↓

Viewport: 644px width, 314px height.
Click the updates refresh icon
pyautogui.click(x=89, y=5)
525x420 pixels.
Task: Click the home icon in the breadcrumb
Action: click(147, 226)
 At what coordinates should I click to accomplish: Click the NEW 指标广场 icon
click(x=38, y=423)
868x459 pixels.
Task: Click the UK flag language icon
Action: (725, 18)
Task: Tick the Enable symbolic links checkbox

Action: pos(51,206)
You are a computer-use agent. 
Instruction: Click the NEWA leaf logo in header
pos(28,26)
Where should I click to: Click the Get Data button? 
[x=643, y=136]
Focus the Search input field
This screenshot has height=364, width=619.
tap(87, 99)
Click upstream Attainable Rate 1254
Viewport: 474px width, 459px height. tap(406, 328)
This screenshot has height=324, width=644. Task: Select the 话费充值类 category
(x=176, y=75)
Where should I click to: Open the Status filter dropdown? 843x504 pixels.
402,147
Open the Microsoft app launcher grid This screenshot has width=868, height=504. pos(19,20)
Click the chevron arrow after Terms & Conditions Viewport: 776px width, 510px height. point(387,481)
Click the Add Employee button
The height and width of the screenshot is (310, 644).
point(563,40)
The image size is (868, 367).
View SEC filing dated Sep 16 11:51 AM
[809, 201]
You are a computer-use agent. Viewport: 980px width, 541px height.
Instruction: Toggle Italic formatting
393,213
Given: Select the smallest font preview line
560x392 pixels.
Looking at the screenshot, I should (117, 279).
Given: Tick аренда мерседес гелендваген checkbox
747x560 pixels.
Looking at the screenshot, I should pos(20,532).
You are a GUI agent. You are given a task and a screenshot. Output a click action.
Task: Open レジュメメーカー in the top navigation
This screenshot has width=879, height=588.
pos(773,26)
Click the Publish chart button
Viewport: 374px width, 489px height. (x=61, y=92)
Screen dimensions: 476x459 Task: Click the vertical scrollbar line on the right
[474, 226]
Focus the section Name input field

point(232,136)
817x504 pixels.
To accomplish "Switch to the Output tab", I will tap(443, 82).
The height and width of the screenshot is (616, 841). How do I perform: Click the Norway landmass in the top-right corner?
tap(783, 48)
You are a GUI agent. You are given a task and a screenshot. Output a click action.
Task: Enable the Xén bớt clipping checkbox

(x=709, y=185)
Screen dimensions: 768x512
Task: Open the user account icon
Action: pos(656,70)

↑

Exercise requirements:
The answer must be the full listing, repeated exactly.

Output:
Viewport: 644px width, 314px height.
Click the updates refresh icon
pyautogui.click(x=89, y=5)
525x420 pixels.
Task: Click the home icon in the breadcrumb
Action: click(147, 226)
 At what coordinates should I click to accomplish: Click the NEW 指标广场 icon
click(x=38, y=423)
868x459 pixels.
Task: Click the UK flag language icon
Action: (725, 18)
Task: Tick the Enable symbolic links checkbox

Action: pos(51,206)
You are a computer-use agent. 
Instruction: Click the NEWA leaf logo in header
pos(28,26)
Where should I click to: Click the Get Data button? 
[x=643, y=136]
Focus the Search input field
This screenshot has height=364, width=619.
tap(87, 99)
Click upstream Attainable Rate 1254
Viewport: 474px width, 459px height. tap(406, 328)
This screenshot has height=324, width=644. Task: Select the 话费充值类 category
(x=176, y=75)
Where should I click to: Open the Status filter dropdown? 843x504 pixels.
402,147
Open the Microsoft app launcher grid This screenshot has width=868, height=504. pos(19,20)
Click the chevron arrow after Terms & Conditions Viewport: 776px width, 510px height. point(387,481)
Click the Add Employee button
The height and width of the screenshot is (310, 644).
point(563,40)
The image size is (868, 367).
View SEC filing dated Sep 16 11:51 AM
[809, 201]
You are a computer-use agent. Viewport: 980px width, 541px height.
Instruction: Toggle Italic formatting
393,213
Given: Select the smallest font preview line
560x392 pixels.
Looking at the screenshot, I should (117, 279).
Given: Tick аренда мерседес гелендваген checkbox
747x560 pixels.
Looking at the screenshot, I should pos(20,532).
You are a GUI agent. You are given a task and a screenshot. Output a click action.
Task: Open レジュメメーカー in the top navigation
This screenshot has width=879, height=588.
pos(773,26)
Click the Publish chart button
Viewport: 374px width, 489px height. (x=61, y=92)
Screen dimensions: 476x459 Task: Click the vertical scrollbar line on the right
[474, 226]
Focus the section Name input field

point(232,136)
817x504 pixels.
To accomplish "Switch to the Output tab", I will tap(443, 82).
The height and width of the screenshot is (616, 841). How do I perform: Click the Norway landmass in the top-right corner?
tap(783, 48)
You are a GUI agent. You are given a task and a screenshot. Output a click action.
Task: Enable the Xén bớt clipping checkbox

(x=709, y=185)
Screen dimensions: 768x512
Task: Open the user account icon
Action: pos(656,70)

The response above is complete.